_Exercise brief_: Extract the line that contains "Where should I" and every line after it through the end of the records below, exactly as written, leaving out any pictures.

=== Extracted records ===

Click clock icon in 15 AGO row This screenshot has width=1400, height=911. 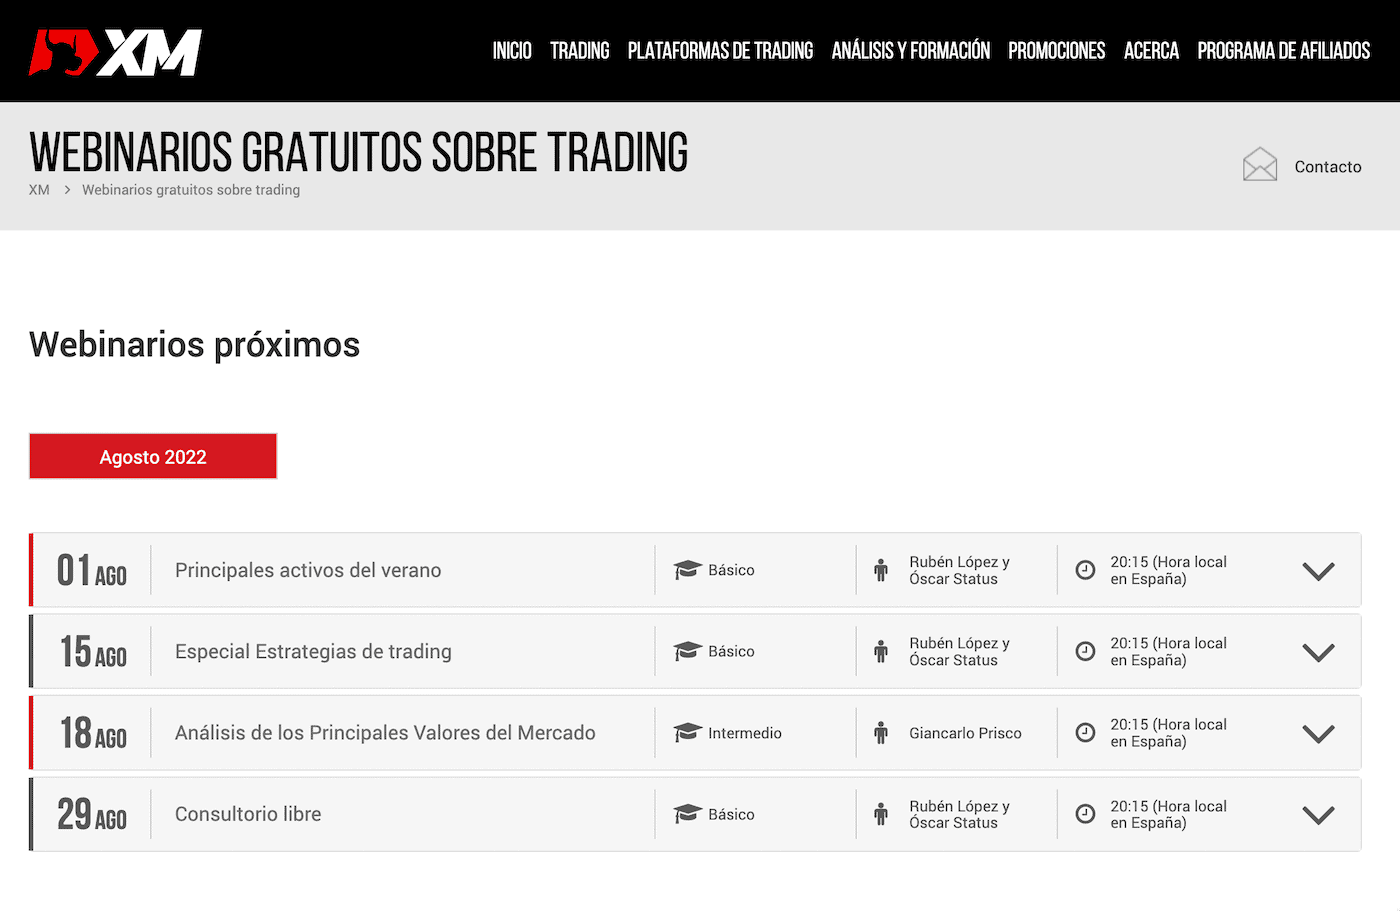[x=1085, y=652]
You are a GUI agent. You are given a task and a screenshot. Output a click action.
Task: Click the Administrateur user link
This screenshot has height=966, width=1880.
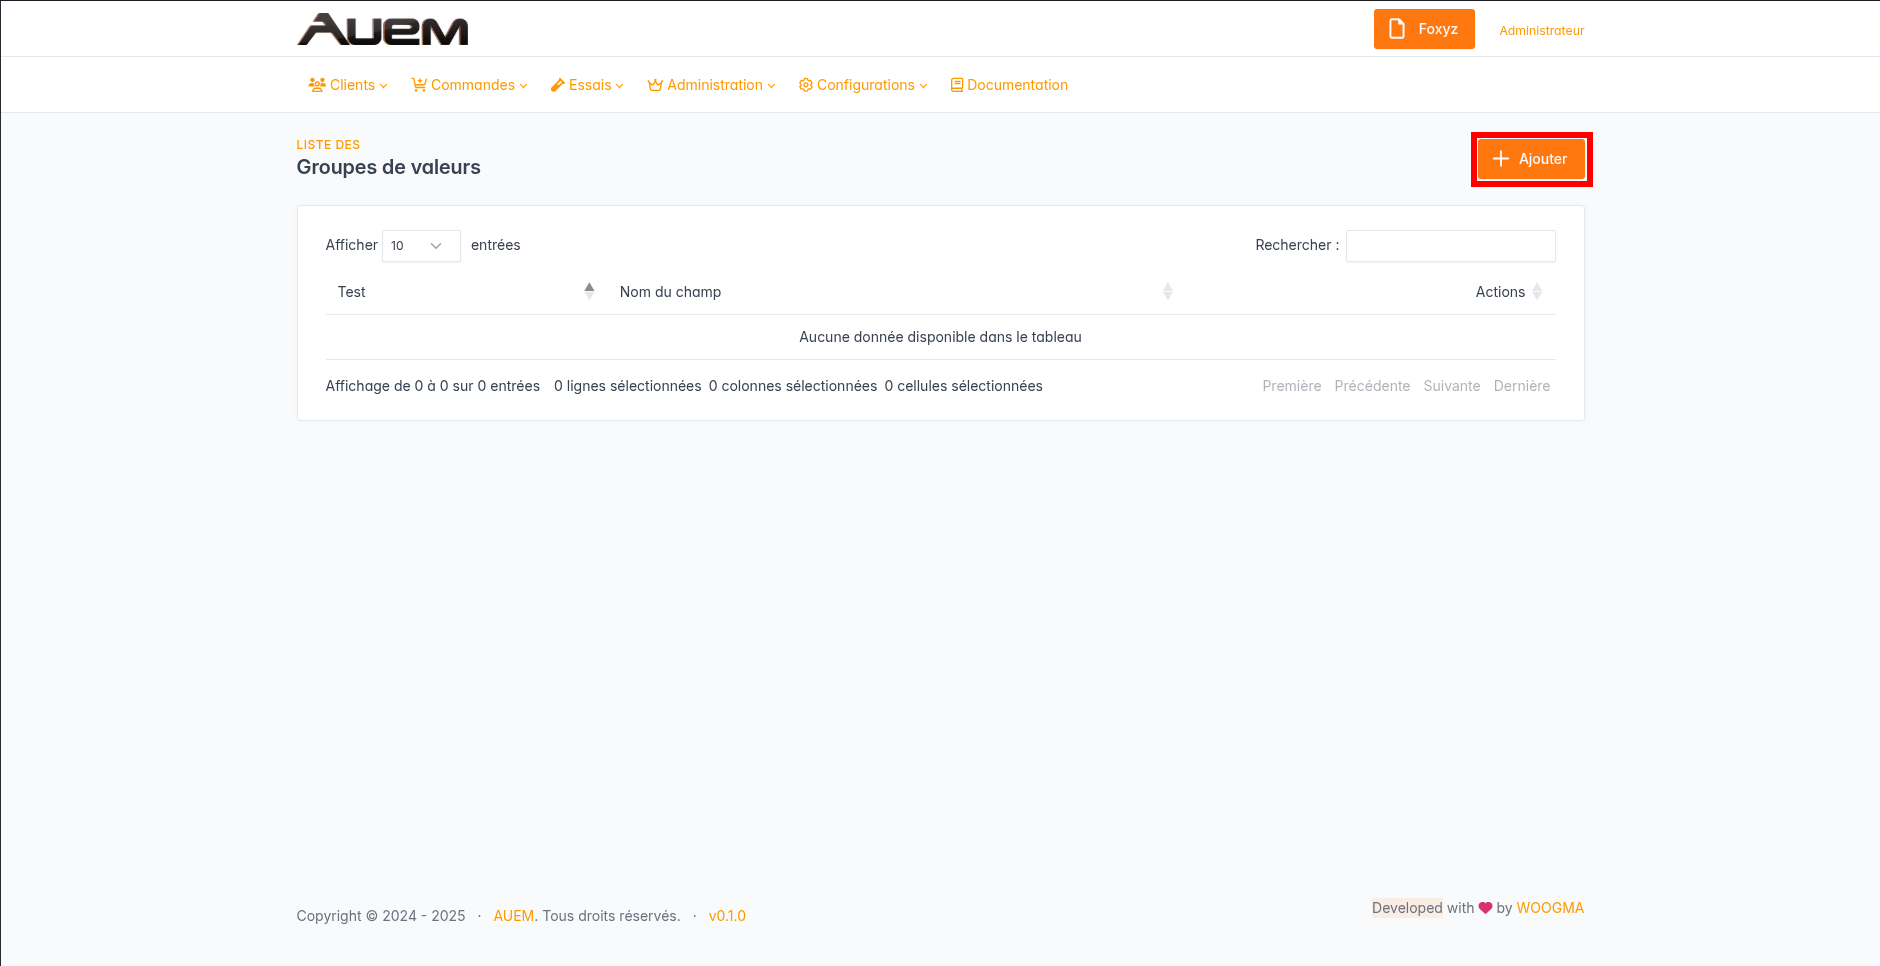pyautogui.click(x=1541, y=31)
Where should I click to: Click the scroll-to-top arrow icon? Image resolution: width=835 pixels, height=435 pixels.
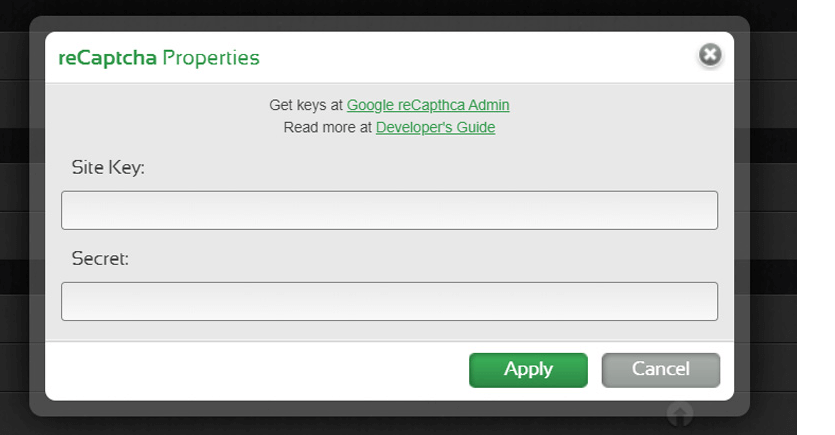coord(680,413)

===

_Response to this exercise_:
Where should I click to: Click the scroll-to-top arrow icon? Image resolution: width=835 pixels, height=435 pixels.
coord(680,413)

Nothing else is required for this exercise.